В романах строгих ясны все слова,
В конце большая точка;
Известно — кто Арман, а кто вдова,
И чья Элиза дочка.
Но в легком беге повести моей
Нет стройности намека.
Над пропастью летит она вольней
Газели скока.
Слез не заметит на моем лице
Читатель плакса,
Судьбой не точка ставится в конце,
А только клякса.
Биографический и библиографический подтекст образа романа, в конце которого — «большая точка», выявлен А. В. Лавровым и Р. Д. Тименчиком в их совместном комментарии к «Эпилогу». Горькая ирония по поводу счастья невест и женихов связана с недавней женитьбой друга Кузмина, а имена героев — с вымышленным сентиментальным романом «Любовь Элизы и Армана, иль Переписка двух семей», который читает в пушкинском «Графе Нулине» Наталья Павловна[1956].

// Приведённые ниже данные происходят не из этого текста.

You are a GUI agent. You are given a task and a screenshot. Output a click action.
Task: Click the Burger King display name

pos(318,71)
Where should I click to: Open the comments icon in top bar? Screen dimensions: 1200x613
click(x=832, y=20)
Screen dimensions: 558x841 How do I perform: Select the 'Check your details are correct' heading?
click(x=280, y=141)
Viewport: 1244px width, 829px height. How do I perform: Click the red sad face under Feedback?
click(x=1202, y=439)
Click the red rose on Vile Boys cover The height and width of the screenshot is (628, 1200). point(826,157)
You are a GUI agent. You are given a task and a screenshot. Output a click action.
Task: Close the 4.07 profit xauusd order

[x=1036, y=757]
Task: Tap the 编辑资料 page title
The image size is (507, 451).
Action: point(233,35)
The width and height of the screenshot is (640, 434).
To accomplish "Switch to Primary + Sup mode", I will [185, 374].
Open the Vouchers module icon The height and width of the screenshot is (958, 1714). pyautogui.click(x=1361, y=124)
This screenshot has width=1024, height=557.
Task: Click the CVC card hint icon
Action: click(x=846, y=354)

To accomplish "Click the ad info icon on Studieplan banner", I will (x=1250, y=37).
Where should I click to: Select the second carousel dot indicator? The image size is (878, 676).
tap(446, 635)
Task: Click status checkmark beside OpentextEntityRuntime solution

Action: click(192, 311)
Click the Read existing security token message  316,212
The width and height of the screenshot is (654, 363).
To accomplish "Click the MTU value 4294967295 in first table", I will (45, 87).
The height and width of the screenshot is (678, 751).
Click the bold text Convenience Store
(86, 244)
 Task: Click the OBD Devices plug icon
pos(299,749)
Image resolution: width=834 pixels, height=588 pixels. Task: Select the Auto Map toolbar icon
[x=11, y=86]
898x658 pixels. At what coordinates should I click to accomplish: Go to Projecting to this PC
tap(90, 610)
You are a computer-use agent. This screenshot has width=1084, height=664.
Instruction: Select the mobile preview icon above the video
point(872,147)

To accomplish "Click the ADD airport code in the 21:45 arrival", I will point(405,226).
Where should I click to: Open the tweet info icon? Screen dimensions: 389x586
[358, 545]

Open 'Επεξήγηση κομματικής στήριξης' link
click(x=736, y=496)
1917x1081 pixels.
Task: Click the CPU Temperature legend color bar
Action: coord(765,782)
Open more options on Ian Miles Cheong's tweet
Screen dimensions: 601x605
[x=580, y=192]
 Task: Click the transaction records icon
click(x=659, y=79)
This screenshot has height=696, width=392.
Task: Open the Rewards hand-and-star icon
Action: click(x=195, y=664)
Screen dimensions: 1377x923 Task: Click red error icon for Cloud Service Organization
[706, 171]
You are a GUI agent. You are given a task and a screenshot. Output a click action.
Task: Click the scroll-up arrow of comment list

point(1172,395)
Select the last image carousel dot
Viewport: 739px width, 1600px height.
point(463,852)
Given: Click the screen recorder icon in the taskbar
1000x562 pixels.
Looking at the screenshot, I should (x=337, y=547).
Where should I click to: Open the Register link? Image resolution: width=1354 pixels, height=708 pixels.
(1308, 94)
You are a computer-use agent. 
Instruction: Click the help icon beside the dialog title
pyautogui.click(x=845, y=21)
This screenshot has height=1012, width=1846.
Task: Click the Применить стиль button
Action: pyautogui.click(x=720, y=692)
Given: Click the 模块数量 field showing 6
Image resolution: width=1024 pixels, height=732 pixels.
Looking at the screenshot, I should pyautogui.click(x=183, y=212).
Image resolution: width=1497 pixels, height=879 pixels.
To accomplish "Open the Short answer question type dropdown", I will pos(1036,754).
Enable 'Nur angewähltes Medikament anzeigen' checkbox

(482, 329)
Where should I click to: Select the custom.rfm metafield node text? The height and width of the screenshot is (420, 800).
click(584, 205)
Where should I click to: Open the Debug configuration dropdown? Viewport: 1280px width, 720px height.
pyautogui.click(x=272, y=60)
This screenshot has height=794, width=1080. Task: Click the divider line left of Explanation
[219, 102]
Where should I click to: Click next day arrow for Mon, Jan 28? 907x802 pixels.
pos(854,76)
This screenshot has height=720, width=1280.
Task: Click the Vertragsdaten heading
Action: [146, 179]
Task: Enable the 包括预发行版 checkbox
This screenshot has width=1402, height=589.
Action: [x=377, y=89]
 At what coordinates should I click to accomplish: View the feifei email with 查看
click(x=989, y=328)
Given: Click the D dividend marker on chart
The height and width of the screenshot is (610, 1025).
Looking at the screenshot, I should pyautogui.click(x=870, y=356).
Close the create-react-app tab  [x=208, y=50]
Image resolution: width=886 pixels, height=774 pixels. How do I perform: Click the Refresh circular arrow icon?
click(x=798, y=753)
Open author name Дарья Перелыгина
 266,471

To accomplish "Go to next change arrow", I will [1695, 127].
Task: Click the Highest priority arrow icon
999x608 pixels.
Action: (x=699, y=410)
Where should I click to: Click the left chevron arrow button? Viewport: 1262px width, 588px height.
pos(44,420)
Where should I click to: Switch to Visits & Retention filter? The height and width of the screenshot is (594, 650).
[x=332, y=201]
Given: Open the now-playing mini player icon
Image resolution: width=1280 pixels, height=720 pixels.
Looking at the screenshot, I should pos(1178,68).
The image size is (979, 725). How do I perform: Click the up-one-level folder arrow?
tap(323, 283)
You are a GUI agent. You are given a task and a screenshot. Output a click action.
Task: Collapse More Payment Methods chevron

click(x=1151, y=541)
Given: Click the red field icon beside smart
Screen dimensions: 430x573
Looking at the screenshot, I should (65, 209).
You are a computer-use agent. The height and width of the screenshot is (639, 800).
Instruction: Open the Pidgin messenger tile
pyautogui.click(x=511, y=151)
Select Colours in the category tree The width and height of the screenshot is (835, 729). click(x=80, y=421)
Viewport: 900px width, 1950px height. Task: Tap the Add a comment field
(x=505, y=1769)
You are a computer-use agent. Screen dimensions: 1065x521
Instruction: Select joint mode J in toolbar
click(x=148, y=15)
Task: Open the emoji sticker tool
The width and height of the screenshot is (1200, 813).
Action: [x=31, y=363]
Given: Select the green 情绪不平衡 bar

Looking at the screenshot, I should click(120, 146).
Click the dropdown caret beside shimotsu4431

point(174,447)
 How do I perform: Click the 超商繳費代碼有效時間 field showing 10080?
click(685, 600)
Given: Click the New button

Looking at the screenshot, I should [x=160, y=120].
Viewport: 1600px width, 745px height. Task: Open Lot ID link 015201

Не претендуя на роль сокомментатора, укажем на одну графологическую параллель. Придуманный Пушкиным роман — эпистолярного жанра, то есть жанра, в котором с большей вероятностью, чем в других романах, может встретиться указание на почерк. К эпистолярным (наполовину — в нем есть и повествовательные главы) принадлежит и роман Александра Дюма-сына «Дама с камелиями», героя которого, по счастливому совпадению, зовут Арманом.
В отличие от более известной, чем сам роман, инсценировки его сюжета, в книге Арман не присутствует при смерти Маргариты, а узнает о ней постмортем — из писем к нему умирающей. Потрясавший театры мира жест — смерть в объятиях раскаявшегося возлюбленного (так, мы знаем, умирала в этой роли Сара Бернар) в романе предстает как жест графологический. Вот как кончается последнее из писем Маргариты к Арману:
«Несмотря на жар, сжигавший меня, я решила одеться и поехала в „Водевиль“. Жюли одела меня в красное платье, иначе я была бы похожа на труп. Я пошла в ту ложу, где назначила вам наше первое свидание, все время я не сводила глаз с того места, которое вы занимали в тот вечер и на котором вчера сидело какое-то чудовище, которое шумно смеялось на все глупые шутки актеров. Я вернулась домой полумертвая. Всю ночь я кашляла и харкала кровью. Сегодня я уже не могу говорить и с трудом поднимаю руки. Боже, Боже, я умираю. Я ждала этого, но не думала, что можно еще больше страдать, чем я страдаю, и если…»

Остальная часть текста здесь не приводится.